今天要整理记录的内容是fast_style模型在OpenCV中使用dnn模块进行加载调用,并基于该模型实现快速的图像风格迁移。在该博文中使用到的fast_style模型是基于pytorch框架训练而成的,总共分为九个不同风格的模型,其中的不同风格是在不同艺术作品中提取出来的,咋一看会有些眼熟,然而说不上来是什么画风。。。
具体的图像风格如下:
模型 | 风格(翻译可能有误) |
---|---|
candy | 糖果 |
composition_vii | 康丁斯基的抽象派绘画风格 |
feathers | 羽毛 |
udnie | 乌迪妮 |
la_muse | 缪斯 |
mosaic | 镶嵌 |
the_wave | 海浪 |
starry_night | 星夜 |
the_scream | 爱德华·蒙克创作绘画风格(呐喊) |
那在这里我们主要是整理fast_style模型在OpenCV中的调用,所以就不去钻研有关艺术范围的问题了。下面通过代码逐步整理记录fast_style模型的调用,注意这里以candy
模型为例子,其他模型的调用方法也都是一样的。
首先,加载模型并且设置计算后台和目标设备
string candy_model_path = "D:/opencv_c++/opencv_tutorial/data/models/fast_style/candy.t7";
Net candy_net = readNetFromTorch(candy_model_path);
candy_net.setPreferableBackend(DNN_BACKEND_OPENCV);
candy_net.setPreferableTarget(DNN_TARGET_CPU);
然后读取要进行风格迁移的图像,将其转换为blob并传入网络的输入层,再进行前向传播
Mat image = imread("D:/opencv_c++/opencv_tutorial/data/images/小公园.jpg");
resize(image, image, Size(600, 600));
Mat inputBlob = blobFromImage(image, 1.0, Size(256, 256), Scalar(103.939, 116.779, 123.68), false, false);
candy_net.setInput(inputBlob);
Mat prob = candy_net.forward();
得到前向传播结果矩阵prob后,就需要对其进行解码。这里得到的prob是一个四维的Mat对象,第一维度表示图像的索引,因为传入一张图像所以等于0;第二维度表示输出图像的通道;第三维度表示输出图像的高度;第四维度表示输出图像的宽度。所以我们需要的是第二、三、四个维度的信息,利用获得的输出图像信息来创建一个画布,这个画布就是用来接收风格迁移后的图像。

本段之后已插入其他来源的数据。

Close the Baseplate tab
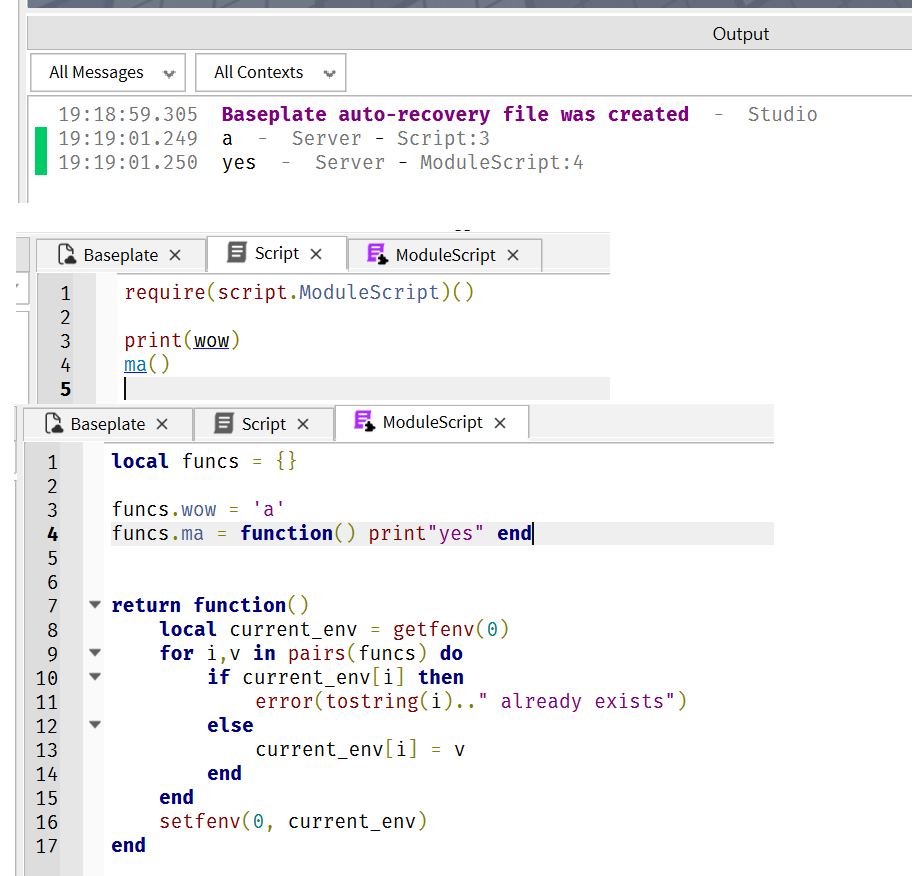Screen dimensions: 914x876 coord(177,255)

然后通过for循环来逐一获取prob中三个维度的值,并赋值到画布中相应位置处,从而得到风格迁移后的图像。
int channels = prob.size[1];
int height = prob.size[2];
int width = prob.size[3];
Mat result = Mat::zeros(Size(width, height), CV_32FC3);
for (int ch = 0; ch < channels; ch++)
{
for (int row = 0; row < height; row++)
{
float* prob_ptr = prob.ptr<float>(0, ch, row);
for (int col = 0; col < width; col++)
{
result.at<Vec3f>(row, col)[ch] = prob_ptr[col];
}
}
}
要注意这里得到的风格迁移后的图像还不是最终的图像,因为网络的输出为了减少不同光照情况的影响而减去均值,所以我们需要给这个图像再加上均值,并且归一化到 [ 0 , 255 ] 之间,同时转换为CV_8UC3类型。
这时候我们就得到能显示的不同风格的图像了,但是由于风格迁移后,迁移图像和原图像的差距可能非常的大,甚至会存在噪声,所以我们对迁移图像进行轻微的中值滤波后,将迁移图像和原图像按照一定权重进行加权融合,以达到更好的显示效果。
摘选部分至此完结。